# Phase 2 Runbook: Full-Corpus 16kHz Mono Conversion + Training Artifacts

## Execution Plan (8-hour window)

### Key Facts
- **Only `final-export` needs conversion** (3551 shards, 48kHz → 16kHz)
- All other sources (587 shards) are already 16kHz — skip conversion
- 48kHz → 16kHz is exact 3:1 integer decimation (no resampler needed)
- Per-shard: ~3.3 GB in → ~1.1 GB out.
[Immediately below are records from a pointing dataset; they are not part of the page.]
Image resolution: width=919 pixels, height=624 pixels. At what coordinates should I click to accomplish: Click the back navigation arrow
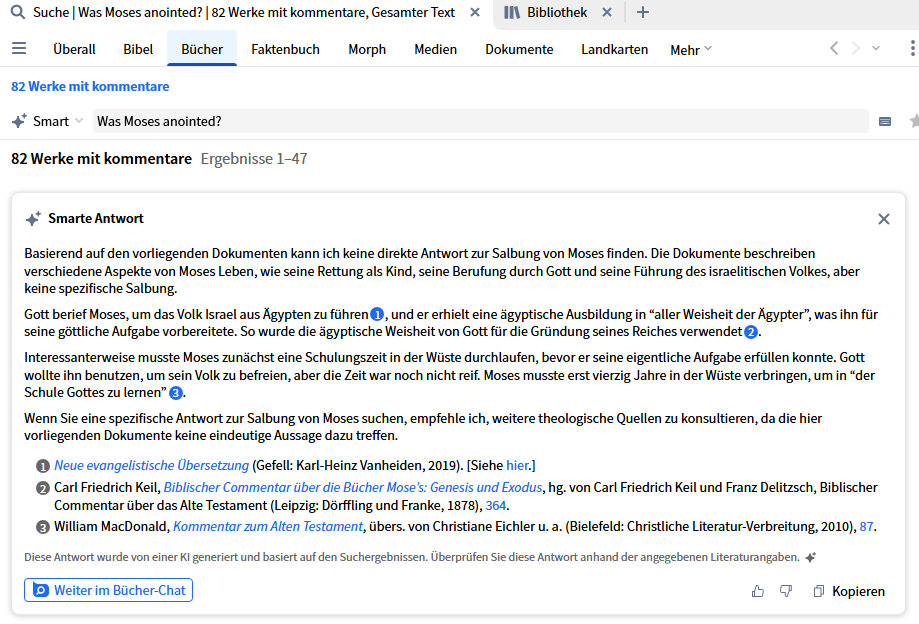coord(833,47)
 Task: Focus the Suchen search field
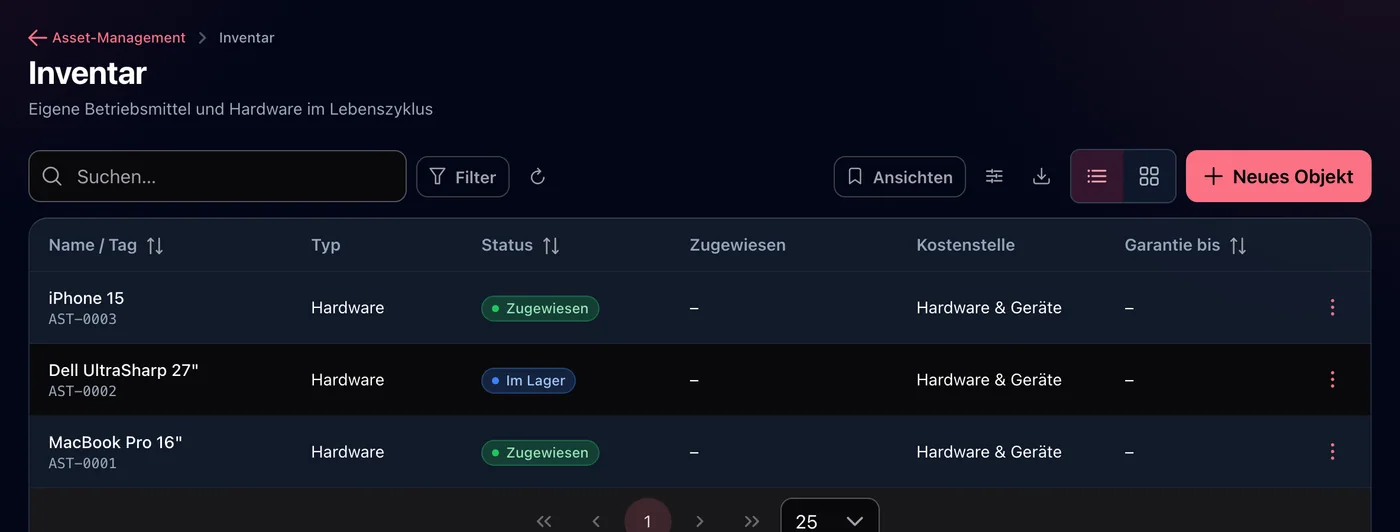pyautogui.click(x=217, y=176)
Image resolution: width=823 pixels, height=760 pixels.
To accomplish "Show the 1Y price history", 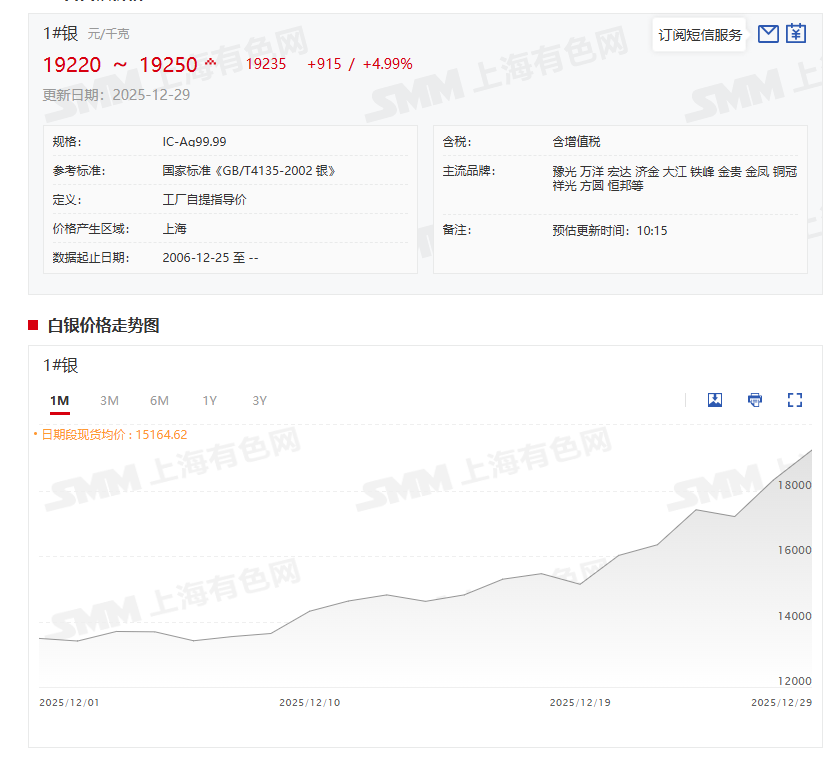I will 209,401.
Each shard FREES ~2.2 GB
- 128 CPUs available; 32 workers = ~3 hours for conversion
- In-place atomic swap: write .tmp, validate, swap, delete old

### Timeline

| Window | Task | Duration |
|---|---|---|
| 0:00-0:15 | Inventory scan (all 4138 shards) | 15 min |
| 0:15-0:30 | Dry-run on 3 shards + worker sweep | 15 min |
| 0:30-4:30 | Full conversion (3551 shards, 32 workers) | ~4 hours |
| 4:30-5:00 | Conversion validation report | 30 min |
| 5:00-5:30 | Global manifest build (all 4138 shards) | 30 min |
| 5:30-6:00 | Train/dev/test split (video_id-safe) | 30 min |
| 6:00-6:30 | Decode-only benchmark | 30 min |
| 6:30-7:00 | Bucket calibration | 30 min |
| 7:00-8:00 | Validation report + cleanup | 60 min |

### Thread Safety
```bash
export OMP_NUM_THREADS=1
export MKL_NUM_THREADS=1
export OPENBLAS_NUM_THREADS=1
export NUMEXPR_NUM_THREADS=1
export TORCH_NUM_THREADS=1
```

### Disk Safety
- Free space at start: ~1.2 TB
- Each converted shard frees ~2.2 GB (3.3 GB old → 1.1 GB new)
- After 100 shards: ~1.2 TB + 220 GB = ~1.4 TB free
- After all 3551: ~1.2 TB + 7.8 TB = ~9 TB free
- Critical: validate BEFORE deleting old tar

### No Filtering
- ALL data is kept (no quality filtering at conversion stage)
- All bucket labels preserved in manifest
- Empty transcripts are kept with empty string (flagged, not dropped)

### Atomic Swap Protocol
```
1. Write audio_16k.tar.tmp alongside audio.tar
2. Validate: count match, all 16kHz, spot-check decode
3. Rename: audio.tar → audio_48k.bak
4. Rename: audio_16k.tar.tmp → audio.tar
5. Validate new audio.tar is readable
6. Delete: audio_48k.bak
7. Write: shard_conversion_status.json
```
If ANY step fails: leave audio.tar (original) intact.